Saliva pooling in the corners of the mouth creates the perfect environment for these organisms. This is more likely if you wear dentures, have deep skin folds at the mouth corners, breathe through your mouth at night, or have a weakened immune system. Unlike general lip dryness, angular cheilitis typically requires antifungal or antibacterial treatment to resolve, not just moisturizer.
Sun Damage
Chronic sun exposure can cause a condition called actinic cheilitis, which looks different from ordinary dry lips. It typically appears on the lower lip as a persistent, thickened, sandpapery patch that may be white or reddish. Over time, the normal sharp border between lip skin and face skin blurs, and the area can become scaly or develop ulcers. It’s usually painless at first, though some people notice burning or numbness.
Actinic cheilitis is considered precancerous: it progresses to squamous cell carcinoma in 6% to 10% of cases. It tends to develop in people with lighter skin who have years of cumulative sun exposure, particularly those who work outdoors. A persistent rough patch on the lower lip that doesn’t respond to lip balm warrants evaluation, especially if it’s been there for weeks.
Autoimmune and Systemic Conditions
Sjögren’s syndrome, an autoimmune condition that attacks the body’s moisture-producing glands, is one of the most significant medical causes of chronically cracked lips. In studies of Sjögren’s patients, lip dryness affects roughly 50% to 64% of those diagnosed, and angular cheilitis and peeling lip skin each affect about 16% to 22%. The underlying problem is reduced saliva production. Without adequate saliva, the mouth and lips lose their natural lubrication, and the drop in protective saliva proteins increases vulnerability to yeast infections, which compound the cracking.

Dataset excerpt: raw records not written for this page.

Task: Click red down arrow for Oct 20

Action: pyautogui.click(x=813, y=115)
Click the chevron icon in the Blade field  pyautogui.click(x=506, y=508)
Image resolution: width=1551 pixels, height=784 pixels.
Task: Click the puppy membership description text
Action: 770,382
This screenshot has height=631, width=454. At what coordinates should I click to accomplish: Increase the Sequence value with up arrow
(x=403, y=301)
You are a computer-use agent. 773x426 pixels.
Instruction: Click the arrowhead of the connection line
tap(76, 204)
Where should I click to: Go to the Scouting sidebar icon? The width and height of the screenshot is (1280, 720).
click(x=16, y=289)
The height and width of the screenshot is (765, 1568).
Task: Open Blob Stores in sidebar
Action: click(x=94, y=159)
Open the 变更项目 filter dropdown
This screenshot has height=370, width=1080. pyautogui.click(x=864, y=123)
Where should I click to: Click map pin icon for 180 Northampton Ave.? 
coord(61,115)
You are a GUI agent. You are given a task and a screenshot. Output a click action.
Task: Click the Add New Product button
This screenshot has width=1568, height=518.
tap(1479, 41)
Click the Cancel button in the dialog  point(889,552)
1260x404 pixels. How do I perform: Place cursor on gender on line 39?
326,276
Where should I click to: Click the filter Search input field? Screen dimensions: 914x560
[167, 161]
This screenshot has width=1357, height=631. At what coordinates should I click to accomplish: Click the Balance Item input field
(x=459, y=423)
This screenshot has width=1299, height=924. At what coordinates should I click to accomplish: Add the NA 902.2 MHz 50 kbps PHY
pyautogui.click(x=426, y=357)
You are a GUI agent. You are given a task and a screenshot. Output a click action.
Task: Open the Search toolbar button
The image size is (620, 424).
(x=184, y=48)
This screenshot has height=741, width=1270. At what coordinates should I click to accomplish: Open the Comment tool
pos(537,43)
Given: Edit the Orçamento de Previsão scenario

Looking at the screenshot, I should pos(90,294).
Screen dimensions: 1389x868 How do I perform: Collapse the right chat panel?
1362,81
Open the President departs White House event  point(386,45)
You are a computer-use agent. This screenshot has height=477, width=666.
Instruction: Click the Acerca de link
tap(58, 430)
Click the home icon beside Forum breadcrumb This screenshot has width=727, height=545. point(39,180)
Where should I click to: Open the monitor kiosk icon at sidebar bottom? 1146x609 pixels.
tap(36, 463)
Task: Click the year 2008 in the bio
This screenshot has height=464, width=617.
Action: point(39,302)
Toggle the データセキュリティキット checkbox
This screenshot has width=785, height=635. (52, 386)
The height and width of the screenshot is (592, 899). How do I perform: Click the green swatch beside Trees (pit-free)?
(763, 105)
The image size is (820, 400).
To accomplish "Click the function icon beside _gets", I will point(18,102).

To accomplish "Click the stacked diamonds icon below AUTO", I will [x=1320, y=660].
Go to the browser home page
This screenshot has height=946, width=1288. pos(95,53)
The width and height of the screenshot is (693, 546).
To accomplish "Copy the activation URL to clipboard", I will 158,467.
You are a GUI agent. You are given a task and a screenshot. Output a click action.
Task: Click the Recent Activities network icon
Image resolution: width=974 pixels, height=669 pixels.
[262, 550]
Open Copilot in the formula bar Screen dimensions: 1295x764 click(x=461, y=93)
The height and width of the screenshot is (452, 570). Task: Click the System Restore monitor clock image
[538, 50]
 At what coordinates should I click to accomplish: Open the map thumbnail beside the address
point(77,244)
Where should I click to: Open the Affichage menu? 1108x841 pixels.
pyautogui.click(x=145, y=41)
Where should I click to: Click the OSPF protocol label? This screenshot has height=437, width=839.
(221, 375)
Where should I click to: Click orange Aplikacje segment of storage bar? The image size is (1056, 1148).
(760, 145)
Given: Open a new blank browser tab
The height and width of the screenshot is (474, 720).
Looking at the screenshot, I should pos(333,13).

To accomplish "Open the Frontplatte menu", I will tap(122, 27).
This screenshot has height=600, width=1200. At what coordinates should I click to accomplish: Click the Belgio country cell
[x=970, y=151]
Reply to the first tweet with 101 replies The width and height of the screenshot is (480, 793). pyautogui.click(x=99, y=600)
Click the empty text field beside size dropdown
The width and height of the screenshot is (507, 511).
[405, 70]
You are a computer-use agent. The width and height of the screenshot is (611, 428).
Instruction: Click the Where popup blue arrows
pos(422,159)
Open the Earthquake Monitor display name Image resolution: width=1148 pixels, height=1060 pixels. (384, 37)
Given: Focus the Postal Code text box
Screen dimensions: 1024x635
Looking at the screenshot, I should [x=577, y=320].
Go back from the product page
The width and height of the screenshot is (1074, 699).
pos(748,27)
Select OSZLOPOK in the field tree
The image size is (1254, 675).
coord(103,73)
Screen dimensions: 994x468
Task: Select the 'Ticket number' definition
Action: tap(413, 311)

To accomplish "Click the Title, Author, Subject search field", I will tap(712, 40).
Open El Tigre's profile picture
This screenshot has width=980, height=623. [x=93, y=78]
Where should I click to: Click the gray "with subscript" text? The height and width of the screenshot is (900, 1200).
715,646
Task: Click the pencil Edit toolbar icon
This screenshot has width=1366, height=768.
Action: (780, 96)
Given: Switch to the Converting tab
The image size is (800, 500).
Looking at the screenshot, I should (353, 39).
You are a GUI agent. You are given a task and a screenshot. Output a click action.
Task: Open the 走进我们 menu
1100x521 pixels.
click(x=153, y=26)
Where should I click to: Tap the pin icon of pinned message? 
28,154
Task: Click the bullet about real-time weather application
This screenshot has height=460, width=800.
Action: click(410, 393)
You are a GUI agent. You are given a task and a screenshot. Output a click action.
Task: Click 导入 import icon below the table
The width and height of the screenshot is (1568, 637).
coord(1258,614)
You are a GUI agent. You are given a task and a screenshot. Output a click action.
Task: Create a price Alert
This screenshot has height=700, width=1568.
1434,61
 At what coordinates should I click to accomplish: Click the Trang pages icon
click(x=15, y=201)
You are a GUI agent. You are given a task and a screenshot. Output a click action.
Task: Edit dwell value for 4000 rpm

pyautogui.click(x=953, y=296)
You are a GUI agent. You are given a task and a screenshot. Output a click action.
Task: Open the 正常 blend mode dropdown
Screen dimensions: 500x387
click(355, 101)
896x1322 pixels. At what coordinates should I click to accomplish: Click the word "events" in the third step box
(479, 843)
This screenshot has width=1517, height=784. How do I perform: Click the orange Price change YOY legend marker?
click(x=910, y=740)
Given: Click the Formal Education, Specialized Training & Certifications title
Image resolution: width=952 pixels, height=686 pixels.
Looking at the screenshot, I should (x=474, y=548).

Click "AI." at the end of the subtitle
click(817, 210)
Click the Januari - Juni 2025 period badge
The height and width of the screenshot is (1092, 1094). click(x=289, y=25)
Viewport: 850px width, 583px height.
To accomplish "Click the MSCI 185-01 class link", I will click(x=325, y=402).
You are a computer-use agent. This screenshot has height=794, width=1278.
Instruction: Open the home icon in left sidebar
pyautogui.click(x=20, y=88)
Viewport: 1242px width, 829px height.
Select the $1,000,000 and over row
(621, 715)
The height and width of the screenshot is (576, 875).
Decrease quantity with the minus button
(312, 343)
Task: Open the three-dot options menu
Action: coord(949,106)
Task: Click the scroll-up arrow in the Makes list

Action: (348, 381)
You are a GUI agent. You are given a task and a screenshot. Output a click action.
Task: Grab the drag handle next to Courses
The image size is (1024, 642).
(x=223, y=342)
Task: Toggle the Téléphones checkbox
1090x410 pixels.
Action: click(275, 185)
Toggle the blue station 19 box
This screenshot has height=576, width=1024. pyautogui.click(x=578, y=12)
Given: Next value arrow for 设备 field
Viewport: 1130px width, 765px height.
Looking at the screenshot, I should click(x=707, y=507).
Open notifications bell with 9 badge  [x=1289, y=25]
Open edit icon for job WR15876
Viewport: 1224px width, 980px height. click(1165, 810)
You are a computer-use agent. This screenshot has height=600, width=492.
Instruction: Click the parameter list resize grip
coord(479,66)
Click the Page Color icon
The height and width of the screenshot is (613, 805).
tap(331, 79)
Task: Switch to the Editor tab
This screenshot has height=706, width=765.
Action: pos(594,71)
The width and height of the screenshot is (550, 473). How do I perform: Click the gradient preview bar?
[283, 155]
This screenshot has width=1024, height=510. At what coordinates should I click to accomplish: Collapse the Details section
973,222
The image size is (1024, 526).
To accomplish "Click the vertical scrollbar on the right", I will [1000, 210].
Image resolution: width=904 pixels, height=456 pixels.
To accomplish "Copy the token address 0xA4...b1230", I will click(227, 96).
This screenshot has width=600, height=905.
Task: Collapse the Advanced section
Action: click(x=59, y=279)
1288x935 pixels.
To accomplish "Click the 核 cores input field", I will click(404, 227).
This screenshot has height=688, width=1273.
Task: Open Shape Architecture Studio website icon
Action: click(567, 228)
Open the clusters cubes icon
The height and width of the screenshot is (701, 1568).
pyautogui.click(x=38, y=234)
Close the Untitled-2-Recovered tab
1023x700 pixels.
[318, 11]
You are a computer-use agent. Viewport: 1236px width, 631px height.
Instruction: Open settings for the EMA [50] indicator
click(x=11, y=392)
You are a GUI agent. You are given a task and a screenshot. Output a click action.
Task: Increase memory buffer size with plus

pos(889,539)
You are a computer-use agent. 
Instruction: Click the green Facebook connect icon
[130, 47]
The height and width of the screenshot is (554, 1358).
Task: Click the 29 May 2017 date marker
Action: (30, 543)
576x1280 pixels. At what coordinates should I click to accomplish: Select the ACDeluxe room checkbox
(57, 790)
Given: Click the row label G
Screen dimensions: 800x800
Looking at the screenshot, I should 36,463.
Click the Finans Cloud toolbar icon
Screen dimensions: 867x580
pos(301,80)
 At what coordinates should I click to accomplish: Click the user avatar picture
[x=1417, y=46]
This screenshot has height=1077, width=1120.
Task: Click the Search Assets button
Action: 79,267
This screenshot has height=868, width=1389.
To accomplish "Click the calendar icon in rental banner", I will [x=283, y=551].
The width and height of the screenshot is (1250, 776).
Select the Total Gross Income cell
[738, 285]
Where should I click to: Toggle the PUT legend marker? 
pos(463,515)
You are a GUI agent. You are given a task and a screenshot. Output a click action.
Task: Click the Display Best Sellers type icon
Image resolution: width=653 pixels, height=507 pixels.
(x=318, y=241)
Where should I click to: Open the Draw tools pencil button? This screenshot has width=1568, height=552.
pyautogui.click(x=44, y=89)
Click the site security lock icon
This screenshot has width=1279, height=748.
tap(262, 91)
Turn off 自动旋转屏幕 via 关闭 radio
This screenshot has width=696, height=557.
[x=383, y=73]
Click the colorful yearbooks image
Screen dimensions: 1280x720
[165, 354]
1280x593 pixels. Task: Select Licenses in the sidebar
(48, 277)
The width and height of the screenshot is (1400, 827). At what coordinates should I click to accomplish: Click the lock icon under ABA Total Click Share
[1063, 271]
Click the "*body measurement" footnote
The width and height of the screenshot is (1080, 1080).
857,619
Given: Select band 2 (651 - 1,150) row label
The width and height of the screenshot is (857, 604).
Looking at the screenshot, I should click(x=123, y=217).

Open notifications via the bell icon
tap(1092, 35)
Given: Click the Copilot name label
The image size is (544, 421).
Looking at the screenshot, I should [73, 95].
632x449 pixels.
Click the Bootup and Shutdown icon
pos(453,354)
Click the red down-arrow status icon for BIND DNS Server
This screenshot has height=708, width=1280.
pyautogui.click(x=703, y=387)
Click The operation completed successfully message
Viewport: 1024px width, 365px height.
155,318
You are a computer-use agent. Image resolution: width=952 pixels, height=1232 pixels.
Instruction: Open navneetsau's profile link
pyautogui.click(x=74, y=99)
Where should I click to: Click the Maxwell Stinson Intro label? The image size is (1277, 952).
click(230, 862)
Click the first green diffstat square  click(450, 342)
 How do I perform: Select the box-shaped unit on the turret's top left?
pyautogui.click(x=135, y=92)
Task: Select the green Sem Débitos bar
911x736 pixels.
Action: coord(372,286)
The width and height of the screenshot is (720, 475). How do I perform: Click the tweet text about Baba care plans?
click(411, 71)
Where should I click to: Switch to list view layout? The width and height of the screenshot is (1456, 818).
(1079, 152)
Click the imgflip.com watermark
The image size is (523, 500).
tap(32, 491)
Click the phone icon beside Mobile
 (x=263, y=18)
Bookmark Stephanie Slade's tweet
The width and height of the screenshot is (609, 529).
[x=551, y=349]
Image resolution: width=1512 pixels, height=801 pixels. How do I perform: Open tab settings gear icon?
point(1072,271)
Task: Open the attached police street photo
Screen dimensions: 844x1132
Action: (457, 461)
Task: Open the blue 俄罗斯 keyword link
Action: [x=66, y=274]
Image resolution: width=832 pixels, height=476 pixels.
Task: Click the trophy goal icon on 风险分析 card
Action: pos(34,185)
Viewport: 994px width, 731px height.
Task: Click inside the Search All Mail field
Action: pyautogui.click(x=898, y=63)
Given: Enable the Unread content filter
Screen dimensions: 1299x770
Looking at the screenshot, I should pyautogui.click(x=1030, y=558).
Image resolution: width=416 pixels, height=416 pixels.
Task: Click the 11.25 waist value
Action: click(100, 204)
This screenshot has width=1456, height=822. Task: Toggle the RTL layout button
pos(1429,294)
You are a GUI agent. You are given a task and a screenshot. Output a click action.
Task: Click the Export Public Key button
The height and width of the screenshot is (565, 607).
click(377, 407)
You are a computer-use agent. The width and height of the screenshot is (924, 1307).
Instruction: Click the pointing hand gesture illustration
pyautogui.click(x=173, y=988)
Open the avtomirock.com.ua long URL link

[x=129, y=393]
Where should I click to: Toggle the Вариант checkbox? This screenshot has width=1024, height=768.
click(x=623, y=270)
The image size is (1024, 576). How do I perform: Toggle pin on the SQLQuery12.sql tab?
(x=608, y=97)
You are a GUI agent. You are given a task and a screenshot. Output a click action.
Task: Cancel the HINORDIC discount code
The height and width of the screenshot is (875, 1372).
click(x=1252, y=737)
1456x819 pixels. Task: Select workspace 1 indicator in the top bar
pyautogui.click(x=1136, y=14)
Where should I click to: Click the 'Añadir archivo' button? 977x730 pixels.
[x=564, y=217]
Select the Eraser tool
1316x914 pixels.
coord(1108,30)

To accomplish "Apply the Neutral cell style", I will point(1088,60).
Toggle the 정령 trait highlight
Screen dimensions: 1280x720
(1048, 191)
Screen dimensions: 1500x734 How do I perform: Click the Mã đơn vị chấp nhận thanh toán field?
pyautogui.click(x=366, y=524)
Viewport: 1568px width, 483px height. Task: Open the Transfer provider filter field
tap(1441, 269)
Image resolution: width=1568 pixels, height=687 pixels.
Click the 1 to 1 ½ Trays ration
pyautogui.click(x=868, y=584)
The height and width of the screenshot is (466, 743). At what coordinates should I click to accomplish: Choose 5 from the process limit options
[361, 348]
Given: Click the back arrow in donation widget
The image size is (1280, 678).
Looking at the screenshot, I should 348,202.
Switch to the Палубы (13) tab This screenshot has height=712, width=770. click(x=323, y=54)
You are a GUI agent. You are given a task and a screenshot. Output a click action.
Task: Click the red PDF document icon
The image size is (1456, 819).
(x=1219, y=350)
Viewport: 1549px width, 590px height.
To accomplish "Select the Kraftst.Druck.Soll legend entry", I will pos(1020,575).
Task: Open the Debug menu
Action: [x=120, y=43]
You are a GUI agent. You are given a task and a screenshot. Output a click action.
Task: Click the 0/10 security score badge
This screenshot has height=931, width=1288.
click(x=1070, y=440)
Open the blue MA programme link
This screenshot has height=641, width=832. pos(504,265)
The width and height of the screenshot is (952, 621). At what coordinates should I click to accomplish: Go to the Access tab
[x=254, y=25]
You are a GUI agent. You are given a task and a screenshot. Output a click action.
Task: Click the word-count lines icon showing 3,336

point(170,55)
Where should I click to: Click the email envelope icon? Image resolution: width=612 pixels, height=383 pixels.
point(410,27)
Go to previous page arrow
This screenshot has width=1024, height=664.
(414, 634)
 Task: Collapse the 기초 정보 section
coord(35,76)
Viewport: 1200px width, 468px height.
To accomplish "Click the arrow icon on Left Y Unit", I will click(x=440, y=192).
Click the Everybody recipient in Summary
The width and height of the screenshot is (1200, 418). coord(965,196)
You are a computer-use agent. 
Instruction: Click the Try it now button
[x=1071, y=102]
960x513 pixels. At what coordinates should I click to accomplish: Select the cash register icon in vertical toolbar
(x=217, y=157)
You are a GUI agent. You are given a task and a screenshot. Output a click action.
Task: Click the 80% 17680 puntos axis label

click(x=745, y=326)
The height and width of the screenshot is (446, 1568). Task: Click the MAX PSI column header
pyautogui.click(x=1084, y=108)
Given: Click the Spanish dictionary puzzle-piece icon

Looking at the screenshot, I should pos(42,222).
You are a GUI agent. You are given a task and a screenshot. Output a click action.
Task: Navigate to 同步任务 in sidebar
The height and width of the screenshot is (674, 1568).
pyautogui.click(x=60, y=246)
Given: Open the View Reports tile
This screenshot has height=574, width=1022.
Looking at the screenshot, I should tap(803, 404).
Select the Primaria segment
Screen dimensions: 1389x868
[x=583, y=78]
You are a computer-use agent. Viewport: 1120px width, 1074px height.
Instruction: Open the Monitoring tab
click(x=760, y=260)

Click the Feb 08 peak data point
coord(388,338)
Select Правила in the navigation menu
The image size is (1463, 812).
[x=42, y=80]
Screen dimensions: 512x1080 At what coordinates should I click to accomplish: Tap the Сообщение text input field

Thyroid disorders, particularly hypothyroidism, can also contribute to chronically dry skin and lips, though the connection is less direct. Diabetes and other conditions that suppress immune function make angular cheilitis infections more likely to take hold and harder to clear.
Medications That Dry the Lips
Several categories of medication cause lip dryness as a side effect. Retinoids, used for acne and anti-aging, are among the most common offenders because they speed up skin cell turnover faster than the lip’s thin barrier can keep up with. Certain acne treatments containing benzoyl peroxide can irritate lip skin directly. Antihistamines, some blood pressure medications, and chemotherapy drugs also reduce moisture throughout the body, with the lips showing effects early. If your lips became noticeably drier after starting a new medication, that timing is probably not coincidental.
How to Repair the Lip Barrier
Effective lip repair comes down to two things working together: drawing moisture into the skin and then sealing it in. Humectant ingredients like glycerin and panthenol attract water to the lip surface. Occlusive ingredients like petrolatum, beeswax, shea butter, and dimethicone form a physical barrier on top that prevents that moisture from evaporating. A lip product that combines both types of ingredients will outperform one that relies on only humectants or only occlusives. Ceramides, which are lipids naturally found in skin, can also help rebuild the damaged barrier itself.
Thick, ointment-style balms with a petrolatum base tend to be the most effective for severely cracked lips. Thinner, waxy formulas provide less of a moisture seal. Avoid products with fragrance, flavoring, menthol, camphor, or salicylic acid if your lips are already cracked, as these can irritate damaged skin and delay healing. Applying balm before bed and before going outside in cold or windy weather gives the barrier its best chance to recover.